HOW TO COMPLETE THIS TASK
Where the string "value" shows up in a line of the records, copy that line.

EXERCISE DATA
# # # #

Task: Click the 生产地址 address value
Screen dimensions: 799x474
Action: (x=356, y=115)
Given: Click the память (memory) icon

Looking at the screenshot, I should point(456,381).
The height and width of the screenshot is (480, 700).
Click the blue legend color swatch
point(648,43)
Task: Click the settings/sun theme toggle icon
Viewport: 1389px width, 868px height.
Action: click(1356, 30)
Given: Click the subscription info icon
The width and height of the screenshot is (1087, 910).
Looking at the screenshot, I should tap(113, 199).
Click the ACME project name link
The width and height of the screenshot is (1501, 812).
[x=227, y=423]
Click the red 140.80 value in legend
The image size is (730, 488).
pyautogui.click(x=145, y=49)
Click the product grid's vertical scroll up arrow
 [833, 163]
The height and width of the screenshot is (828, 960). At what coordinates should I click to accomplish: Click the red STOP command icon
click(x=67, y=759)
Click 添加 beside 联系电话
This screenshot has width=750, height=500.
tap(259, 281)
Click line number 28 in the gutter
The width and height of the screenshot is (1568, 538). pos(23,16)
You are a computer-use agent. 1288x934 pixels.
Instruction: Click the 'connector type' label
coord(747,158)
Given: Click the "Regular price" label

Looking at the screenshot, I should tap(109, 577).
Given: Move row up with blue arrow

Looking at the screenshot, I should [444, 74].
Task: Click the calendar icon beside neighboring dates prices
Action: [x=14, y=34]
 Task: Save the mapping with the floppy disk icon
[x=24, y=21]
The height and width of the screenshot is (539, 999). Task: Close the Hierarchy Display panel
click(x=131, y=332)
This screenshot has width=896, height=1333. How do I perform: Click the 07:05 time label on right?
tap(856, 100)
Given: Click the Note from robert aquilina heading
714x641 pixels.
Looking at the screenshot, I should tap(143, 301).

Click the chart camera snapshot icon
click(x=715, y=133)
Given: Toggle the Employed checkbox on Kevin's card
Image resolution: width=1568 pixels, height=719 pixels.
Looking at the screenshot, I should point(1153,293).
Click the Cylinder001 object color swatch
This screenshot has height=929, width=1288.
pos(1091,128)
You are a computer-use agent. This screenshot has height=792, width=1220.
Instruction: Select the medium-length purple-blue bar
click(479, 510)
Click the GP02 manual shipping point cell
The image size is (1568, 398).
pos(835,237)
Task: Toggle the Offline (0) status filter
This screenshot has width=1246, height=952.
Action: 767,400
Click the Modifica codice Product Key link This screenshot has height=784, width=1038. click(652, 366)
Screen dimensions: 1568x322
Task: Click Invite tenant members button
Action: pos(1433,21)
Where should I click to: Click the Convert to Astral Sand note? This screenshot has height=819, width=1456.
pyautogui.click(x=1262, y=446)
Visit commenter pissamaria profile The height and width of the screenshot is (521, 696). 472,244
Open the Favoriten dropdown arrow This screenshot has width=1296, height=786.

# # # #

THE ANSWER
Task: Click the 生产地址 address value
Click the red 140.80 value in legend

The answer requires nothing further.